This Saturday Abby, Kellen, Anna Beth, P.J., and I went to The Really Good, Really Big, Really Cheap Book Sale. For a couple weeks leading up to the sale, we joked about what we would do to beat each other best books. But on the actual day of the sale, we banded together. We even shared books amicably, though Kellen and I did pretend to quarrel over Theodore Rex, much to the embarrassment of our fiancees.

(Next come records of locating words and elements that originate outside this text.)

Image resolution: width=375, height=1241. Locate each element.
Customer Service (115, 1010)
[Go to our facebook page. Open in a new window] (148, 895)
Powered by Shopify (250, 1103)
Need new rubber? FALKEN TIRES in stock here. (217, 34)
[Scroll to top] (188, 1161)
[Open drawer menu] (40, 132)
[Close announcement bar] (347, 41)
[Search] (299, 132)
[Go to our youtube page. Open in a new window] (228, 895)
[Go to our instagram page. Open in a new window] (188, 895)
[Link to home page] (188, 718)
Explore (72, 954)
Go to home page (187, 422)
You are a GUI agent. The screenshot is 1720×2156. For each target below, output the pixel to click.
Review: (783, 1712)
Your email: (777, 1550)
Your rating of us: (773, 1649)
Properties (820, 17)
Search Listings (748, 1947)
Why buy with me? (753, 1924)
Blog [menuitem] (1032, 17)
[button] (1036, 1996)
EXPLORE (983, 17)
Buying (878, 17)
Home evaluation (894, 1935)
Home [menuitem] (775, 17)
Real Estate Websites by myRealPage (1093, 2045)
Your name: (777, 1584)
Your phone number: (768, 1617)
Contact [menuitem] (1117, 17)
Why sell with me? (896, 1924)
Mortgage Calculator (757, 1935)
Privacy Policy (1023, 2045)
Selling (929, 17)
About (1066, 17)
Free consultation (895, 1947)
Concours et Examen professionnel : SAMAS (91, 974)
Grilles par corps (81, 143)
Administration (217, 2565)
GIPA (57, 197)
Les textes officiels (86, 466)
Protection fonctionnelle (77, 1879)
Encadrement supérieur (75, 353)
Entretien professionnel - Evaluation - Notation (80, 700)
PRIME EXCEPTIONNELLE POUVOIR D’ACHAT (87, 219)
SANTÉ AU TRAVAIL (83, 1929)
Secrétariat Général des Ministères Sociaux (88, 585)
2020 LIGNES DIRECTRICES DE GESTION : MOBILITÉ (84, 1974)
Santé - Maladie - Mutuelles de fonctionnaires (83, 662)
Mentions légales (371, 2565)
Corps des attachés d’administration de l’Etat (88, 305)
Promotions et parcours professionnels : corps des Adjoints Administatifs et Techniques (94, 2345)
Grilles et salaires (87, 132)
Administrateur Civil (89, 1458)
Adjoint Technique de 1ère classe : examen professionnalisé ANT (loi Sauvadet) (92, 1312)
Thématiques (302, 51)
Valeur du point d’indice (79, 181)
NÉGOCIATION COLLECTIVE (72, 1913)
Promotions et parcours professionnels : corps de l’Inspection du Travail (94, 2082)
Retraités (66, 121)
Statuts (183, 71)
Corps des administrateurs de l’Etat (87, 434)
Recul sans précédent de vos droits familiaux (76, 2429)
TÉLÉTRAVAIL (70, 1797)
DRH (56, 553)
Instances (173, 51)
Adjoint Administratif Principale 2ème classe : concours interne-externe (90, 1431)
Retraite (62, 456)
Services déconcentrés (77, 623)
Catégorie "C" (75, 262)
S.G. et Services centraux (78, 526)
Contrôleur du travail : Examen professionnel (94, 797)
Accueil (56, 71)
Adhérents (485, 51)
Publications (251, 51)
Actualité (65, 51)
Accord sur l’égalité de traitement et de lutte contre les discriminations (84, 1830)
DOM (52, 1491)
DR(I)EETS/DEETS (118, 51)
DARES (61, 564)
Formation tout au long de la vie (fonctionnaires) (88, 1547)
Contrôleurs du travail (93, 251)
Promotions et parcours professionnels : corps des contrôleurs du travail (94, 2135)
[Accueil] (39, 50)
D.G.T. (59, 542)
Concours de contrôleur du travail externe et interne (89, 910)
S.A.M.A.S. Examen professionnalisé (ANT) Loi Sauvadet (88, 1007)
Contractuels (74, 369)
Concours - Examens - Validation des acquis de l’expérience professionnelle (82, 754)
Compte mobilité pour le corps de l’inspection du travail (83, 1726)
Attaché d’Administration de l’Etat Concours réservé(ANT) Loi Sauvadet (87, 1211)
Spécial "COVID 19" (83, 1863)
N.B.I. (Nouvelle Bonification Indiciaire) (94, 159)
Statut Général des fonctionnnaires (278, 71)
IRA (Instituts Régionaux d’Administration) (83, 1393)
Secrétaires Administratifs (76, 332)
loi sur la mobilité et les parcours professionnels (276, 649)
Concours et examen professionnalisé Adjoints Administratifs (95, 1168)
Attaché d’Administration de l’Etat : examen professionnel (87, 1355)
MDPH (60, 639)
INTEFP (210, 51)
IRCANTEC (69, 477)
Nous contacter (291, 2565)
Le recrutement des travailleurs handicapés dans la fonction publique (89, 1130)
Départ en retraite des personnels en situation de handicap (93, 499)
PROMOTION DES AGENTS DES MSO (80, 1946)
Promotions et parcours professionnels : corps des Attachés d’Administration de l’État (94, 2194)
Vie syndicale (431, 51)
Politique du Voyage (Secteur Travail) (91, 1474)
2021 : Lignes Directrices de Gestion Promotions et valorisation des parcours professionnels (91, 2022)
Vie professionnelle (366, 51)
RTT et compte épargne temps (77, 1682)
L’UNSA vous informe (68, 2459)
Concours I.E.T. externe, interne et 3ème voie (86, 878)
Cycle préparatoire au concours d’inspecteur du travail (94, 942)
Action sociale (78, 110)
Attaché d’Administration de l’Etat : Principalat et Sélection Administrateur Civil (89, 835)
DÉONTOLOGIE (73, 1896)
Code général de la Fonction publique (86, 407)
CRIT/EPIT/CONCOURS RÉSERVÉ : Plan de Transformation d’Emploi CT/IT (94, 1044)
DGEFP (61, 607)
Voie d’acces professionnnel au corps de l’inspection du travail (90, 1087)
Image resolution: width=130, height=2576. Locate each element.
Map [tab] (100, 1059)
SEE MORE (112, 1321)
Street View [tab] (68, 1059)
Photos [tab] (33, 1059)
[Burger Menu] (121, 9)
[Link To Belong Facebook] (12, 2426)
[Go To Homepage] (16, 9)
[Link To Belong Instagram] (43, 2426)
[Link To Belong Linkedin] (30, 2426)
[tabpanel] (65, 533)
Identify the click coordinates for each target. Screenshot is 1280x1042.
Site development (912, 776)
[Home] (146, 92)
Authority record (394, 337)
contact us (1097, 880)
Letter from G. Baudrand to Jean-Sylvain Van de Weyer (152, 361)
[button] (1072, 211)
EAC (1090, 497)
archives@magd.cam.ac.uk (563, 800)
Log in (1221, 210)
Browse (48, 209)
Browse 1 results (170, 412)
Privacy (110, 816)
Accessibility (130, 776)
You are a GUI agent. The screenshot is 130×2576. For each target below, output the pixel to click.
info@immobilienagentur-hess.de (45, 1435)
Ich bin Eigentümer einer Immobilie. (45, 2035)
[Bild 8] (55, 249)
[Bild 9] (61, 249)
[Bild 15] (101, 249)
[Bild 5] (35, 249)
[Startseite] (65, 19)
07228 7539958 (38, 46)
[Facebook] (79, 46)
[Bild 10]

According to the Greenville Literacy Association, the sale featured some one hundred thousand books. Many of them were romance novels and self-help books, but among the rest we each found some good deals. For the price of one hardback and one paperback book, I acquired the following:

  • Will Durant, The Story of Philosophy
  • Barbara Tuchman, The March of Folly
  • Ron Chernow, The House of Morgan
  • Plutarch’s Lives
  • Perry Miller, The Life of the Mind in America and Errand into the Wilderness
  • Dumas Malone, Jefferson and the Ordeal of Liberty
  • David MacCullough, Truman
  • Six or seven John Steinbeck novels, including mint copies of East of Eden and Of Mice and Men
  • Allan Bloom, The Closing of the American Mind
  • Several miscellaneous history books
  • Quite a few miscellaneous classics, including Moby Dick, Tom Jones, Bleak House, A Farewell to Arms, and Gulag Archipelago
  • A couple miscellaneous novels

The others found their own treasures as well. P.J., who bought by far the most books, got the library of Russian literature that he has always wanted. Kellen walked away with a select works of philosophy and literary criticism and, inexplicably, with four copies of Steinbeck’s Of Mice and Men. Abby and Anna Beth both bought works of literature and cookbooks.

All in all, it wasn’t a bad morning’s work.